**WORK TASK:**
Exact copies of all the entries below are expected in the answer.

:: DATASET ENTRIES ::

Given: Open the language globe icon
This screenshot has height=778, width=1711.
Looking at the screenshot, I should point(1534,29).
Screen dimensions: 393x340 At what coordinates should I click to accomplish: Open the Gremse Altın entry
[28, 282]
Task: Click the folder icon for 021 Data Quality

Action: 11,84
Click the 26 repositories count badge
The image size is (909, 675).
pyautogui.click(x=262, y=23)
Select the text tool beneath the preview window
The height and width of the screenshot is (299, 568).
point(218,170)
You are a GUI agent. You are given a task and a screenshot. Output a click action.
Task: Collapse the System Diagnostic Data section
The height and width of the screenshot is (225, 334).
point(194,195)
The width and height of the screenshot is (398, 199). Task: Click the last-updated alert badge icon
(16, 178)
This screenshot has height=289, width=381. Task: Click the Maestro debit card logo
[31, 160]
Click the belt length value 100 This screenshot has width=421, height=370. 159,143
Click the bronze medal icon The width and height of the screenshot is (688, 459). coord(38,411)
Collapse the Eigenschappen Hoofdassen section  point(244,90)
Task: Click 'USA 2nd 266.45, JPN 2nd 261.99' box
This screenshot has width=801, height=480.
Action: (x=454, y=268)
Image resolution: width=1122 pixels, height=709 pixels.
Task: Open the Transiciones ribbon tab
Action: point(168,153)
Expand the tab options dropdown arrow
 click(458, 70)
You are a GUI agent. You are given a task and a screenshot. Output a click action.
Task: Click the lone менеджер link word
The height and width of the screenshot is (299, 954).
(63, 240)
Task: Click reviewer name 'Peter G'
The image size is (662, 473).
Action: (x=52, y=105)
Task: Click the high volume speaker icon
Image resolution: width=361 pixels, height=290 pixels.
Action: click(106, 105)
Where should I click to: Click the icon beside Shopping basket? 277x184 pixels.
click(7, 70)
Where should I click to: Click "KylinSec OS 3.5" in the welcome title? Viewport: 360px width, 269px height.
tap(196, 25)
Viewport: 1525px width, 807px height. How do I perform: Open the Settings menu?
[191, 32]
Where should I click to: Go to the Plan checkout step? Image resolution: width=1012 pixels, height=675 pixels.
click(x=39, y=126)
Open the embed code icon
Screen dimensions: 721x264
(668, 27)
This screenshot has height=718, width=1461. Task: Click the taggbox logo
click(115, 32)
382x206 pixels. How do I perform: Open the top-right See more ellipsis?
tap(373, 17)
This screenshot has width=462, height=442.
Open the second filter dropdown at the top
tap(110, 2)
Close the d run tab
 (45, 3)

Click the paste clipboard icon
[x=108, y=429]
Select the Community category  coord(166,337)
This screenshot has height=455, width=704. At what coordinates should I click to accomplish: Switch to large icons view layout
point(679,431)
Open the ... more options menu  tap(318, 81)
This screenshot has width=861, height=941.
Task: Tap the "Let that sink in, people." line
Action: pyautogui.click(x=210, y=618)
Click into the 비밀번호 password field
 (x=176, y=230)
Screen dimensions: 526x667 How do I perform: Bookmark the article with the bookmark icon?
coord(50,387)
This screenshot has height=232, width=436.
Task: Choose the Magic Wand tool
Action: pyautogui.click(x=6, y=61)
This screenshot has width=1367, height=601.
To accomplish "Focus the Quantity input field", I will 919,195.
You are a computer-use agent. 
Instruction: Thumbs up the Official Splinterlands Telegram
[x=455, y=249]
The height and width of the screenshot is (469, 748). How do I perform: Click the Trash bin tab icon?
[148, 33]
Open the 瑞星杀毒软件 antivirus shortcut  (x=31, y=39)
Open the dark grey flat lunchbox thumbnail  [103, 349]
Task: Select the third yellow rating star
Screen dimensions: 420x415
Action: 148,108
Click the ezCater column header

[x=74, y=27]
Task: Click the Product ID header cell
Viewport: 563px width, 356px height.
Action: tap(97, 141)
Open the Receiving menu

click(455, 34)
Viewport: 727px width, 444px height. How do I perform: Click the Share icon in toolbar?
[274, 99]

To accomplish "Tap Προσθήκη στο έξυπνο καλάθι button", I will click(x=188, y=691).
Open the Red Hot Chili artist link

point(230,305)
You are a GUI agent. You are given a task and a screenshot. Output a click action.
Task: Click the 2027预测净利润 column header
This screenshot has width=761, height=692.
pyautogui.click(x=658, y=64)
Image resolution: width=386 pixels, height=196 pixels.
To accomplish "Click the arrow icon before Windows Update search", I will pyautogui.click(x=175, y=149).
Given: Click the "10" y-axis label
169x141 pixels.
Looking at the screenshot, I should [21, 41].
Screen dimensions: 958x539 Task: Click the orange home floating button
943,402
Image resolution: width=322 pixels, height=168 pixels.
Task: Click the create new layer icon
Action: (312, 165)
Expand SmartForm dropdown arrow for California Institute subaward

:::

**RESPONSE FOR THIS EXERCISE:**
Given: Open the language globe icon
This screenshot has height=778, width=1711.
Looking at the screenshot, I should point(1534,29).
Screen dimensions: 393x340 At what coordinates should I click to accomplish: Open the Gremse Altın entry
[28, 282]
Task: Click the folder icon for 021 Data Quality

Action: 11,84
Click the 26 repositories count badge
The image size is (909, 675).
pyautogui.click(x=262, y=23)
Select the text tool beneath the preview window
The height and width of the screenshot is (299, 568).
point(218,170)
You are a GUI agent. You are given a task and a screenshot. Output a click action.
Task: Collapse the System Diagnostic Data section
The height and width of the screenshot is (225, 334).
point(194,195)
The width and height of the screenshot is (398, 199). Task: Click the last-updated alert badge icon
(16, 178)
This screenshot has height=289, width=381. Task: Click the Maestro debit card logo
[31, 160]
Click the belt length value 100 This screenshot has width=421, height=370. 159,143
Click the bronze medal icon The width and height of the screenshot is (688, 459). coord(38,411)
Collapse the Eigenschappen Hoofdassen section  point(244,90)
Task: Click 'USA 2nd 266.45, JPN 2nd 261.99' box
This screenshot has width=801, height=480.
Action: (x=454, y=268)
Image resolution: width=1122 pixels, height=709 pixels.
Task: Open the Transiciones ribbon tab
Action: point(168,153)
Expand the tab options dropdown arrow
 click(458, 70)
You are a GUI agent. You are given a task and a screenshot. Output a click action.
Task: Click the lone менеджер link word
The height and width of the screenshot is (299, 954).
(63, 240)
Task: Click reviewer name 'Peter G'
The image size is (662, 473).
Action: (x=52, y=105)
Task: Click the high volume speaker icon
Image resolution: width=361 pixels, height=290 pixels.
Action: click(106, 105)
Where should I click to: Click the icon beside Shopping basket? 277x184 pixels.
click(7, 70)
Where should I click to: Click "KylinSec OS 3.5" in the welcome title? Viewport: 360px width, 269px height.
tap(196, 25)
Viewport: 1525px width, 807px height. How do I perform: Open the Settings menu?
[191, 32]
Where should I click to: Go to the Plan checkout step? Image resolution: width=1012 pixels, height=675 pixels.
click(x=39, y=126)
Open the embed code icon
Screen dimensions: 721x264
(668, 27)
This screenshot has height=718, width=1461. Task: Click the taggbox logo
click(115, 32)
382x206 pixels. How do I perform: Open the top-right See more ellipsis?
tap(373, 17)
This screenshot has width=462, height=442.
Open the second filter dropdown at the top
tap(110, 2)
Close the d run tab
 (45, 3)

Click the paste clipboard icon
[x=108, y=429]
Select the Community category  coord(166,337)
This screenshot has height=455, width=704. At what coordinates should I click to accomplish: Switch to large icons view layout
point(679,431)
Open the ... more options menu  tap(318, 81)
This screenshot has width=861, height=941.
Task: Tap the "Let that sink in, people." line
Action: pyautogui.click(x=210, y=618)
Click into the 비밀번호 password field
 (x=176, y=230)
Screen dimensions: 526x667 How do I perform: Bookmark the article with the bookmark icon?
coord(50,387)
This screenshot has height=232, width=436.
Task: Choose the Magic Wand tool
Action: pyautogui.click(x=6, y=61)
This screenshot has width=1367, height=601.
To accomplish "Focus the Quantity input field", I will 919,195.
You are a computer-use agent. 
Instruction: Thumbs up the Official Splinterlands Telegram
[x=455, y=249]
The height and width of the screenshot is (469, 748). How do I perform: Click the Trash bin tab icon?
[148, 33]
Open the 瑞星杀毒软件 antivirus shortcut  (x=31, y=39)
Open the dark grey flat lunchbox thumbnail  [103, 349]
Task: Select the third yellow rating star
Screen dimensions: 420x415
Action: 148,108
Click the ezCater column header

[x=74, y=27]
Task: Click the Product ID header cell
Viewport: 563px width, 356px height.
Action: tap(97, 141)
Open the Receiving menu

click(455, 34)
Viewport: 727px width, 444px height. How do I perform: Click the Share icon in toolbar?
[274, 99]

To accomplish "Tap Προσθήκη στο έξυπνο καλάθι button", I will click(x=188, y=691).
Open the Red Hot Chili artist link

point(230,305)
You are a GUI agent. You are given a task and a screenshot. Output a click action.
Task: Click the 2027预测净利润 column header
This screenshot has width=761, height=692.
pyautogui.click(x=658, y=64)
Image resolution: width=386 pixels, height=196 pixels.
To accomplish "Click the arrow icon before Windows Update search", I will pyautogui.click(x=175, y=149).
Given: Click the "10" y-axis label
169x141 pixels.
Looking at the screenshot, I should [21, 41].
Screen dimensions: 958x539 Task: Click the orange home floating button
943,402
Image resolution: width=322 pixels, height=168 pixels.
Task: Click the create new layer icon
Action: (312, 165)
Expand SmartForm dropdown arrow for California Institute subaward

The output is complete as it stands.